En cuanto al desarrollo del lenguaje, existe una enorme variedad en cuanto al nivel que pueden adquirir, desde dificultades en la entonación del lenguaje hasta el mutismo total. En general, aparece un retraso del desarrollo del lenguaje que no trata de ninguna otra manera de compensar esta ausencia o retraso. Es decir, si el niño no habla, tampoco trata de comunicarse a través de gestos o señales.

Cuando el niño con autismo presenta un marcado retraso del desarrollo del lenguaje, es frecuente que aparezcan las ecolalias y el lenguaje estereotipado. Las ecolalias son repeticiones de una misma palabra o frase, sin sentido ni intención de comunicarse. Pueden haber visto un anuncio donde se diga, por ejemplo, “la vida puede ser maravillosa” y repetir esta frase – incluso con la misma entonación del anuncio – de forma inconexa, sin significado y de forma repetitiva, causando sorpresa en el entorno.  Lo más frecuente es que repitan palabras o incluso sonidos, por ejemplo, pueden pasarse horas repitiendo “pe-pe-pe-pe

En los niños que logran desarrollar el lenguaje oral, suelen tener dificultades a la hora de tener conversaciones con otras personas. Pueden utilizar el lenguaje, pero lo hacen de una manera literal o informativa, como si les faltara intención en la comunicación. Es por esta razón, por la que muchas veces tienen dificultades para entender los refranes, las frases hechas o la ironía.

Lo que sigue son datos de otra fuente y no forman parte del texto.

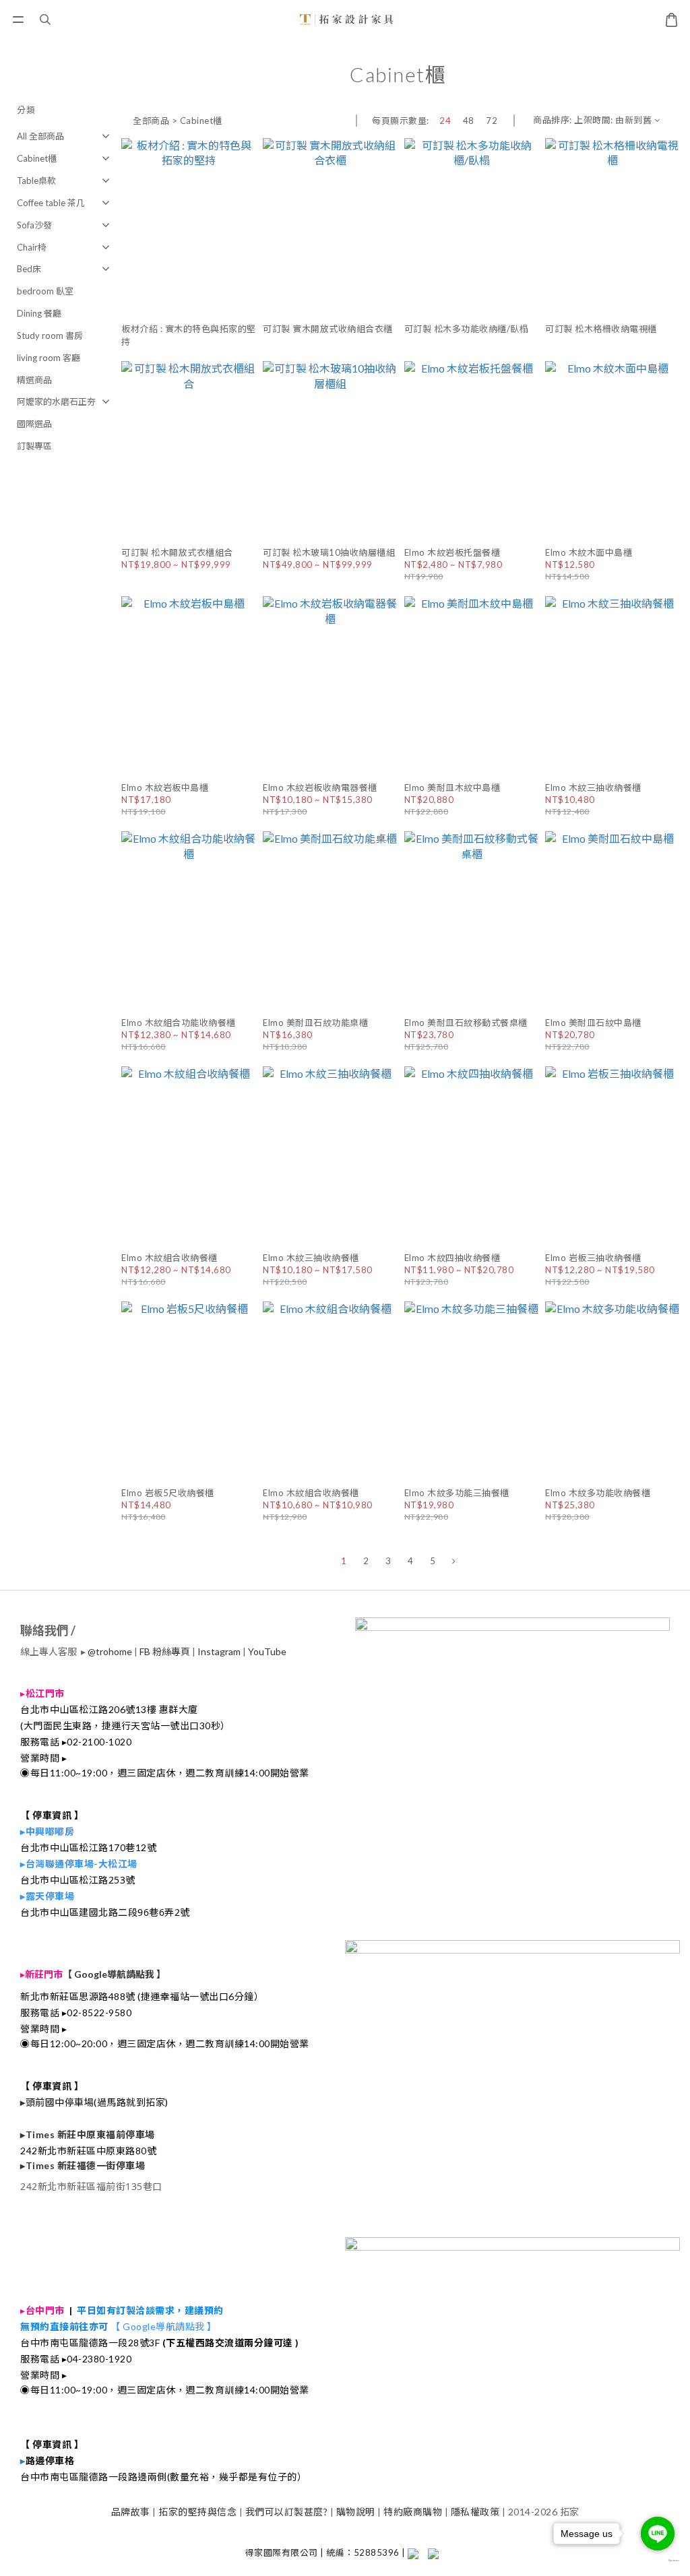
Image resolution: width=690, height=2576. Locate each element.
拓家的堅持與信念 (197, 2511)
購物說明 (355, 2511)
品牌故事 (130, 2511)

3. Alteraciones en los patrones de comportamiento

Los niños con trastorno autista suelen tener un comportamiento que los demás catalogan como “raro” o “extravagante”. Es muy frecuente que focalicen todo su interés en un único tema u objeto. Por ejemplo, pueden interesarse por un único puzzle, realizandolo una y otra vez, centrándose en las piezas por separado, y rechazando cualquier otro juego u objeto.También es muy frecuente, que el único interés del niño sea una parte de un objeto, lo que causa verdadera sorpresa en su entorno. Si se le regala un coche, puede dejar el coche abandonado en un rincón, coger una de sus ruedas y llevarla consigo a todas partes.

Otras conductas extrañas, suelen estar ligadas a la realización de rituales o rutinas de forma inflexible. Por ejemplo, si adquieren la rutina de ponerse un jersey antes de salir de casa, pueden tener serias dificultades cuando llega el verano y no se le permite ponerse el jersey, o, por ejemplo, si sale fuera de su casa, puede negarse a comer porque no tiene el vaso que utiliza siempre. Estas rutinas se caracterizan por no ser funcionales, es decir, realizarlas puede no tener ningún sentido (ponerse un jersey en verano, utilizar un único vaso o negarse a cambiar de zapatos cuando éstos ya están pequeños son comportamientos no funcionales).

Al igual que ocurría con el lenguaje, los niños con un trastorno autista suelen tener comportamientos motores repetitivos y estereotipados. Muchos niños presentan aleteos, movimientos con el cuello, balanceo del cuerpo… Estos comportamientos son monótonos, no tienen ninguna utilidad y se realizan de forma compulsiva, de hecho, si se trata de parar el movimiento de forma brusca, puede ocasionar enfados violentos en el niño.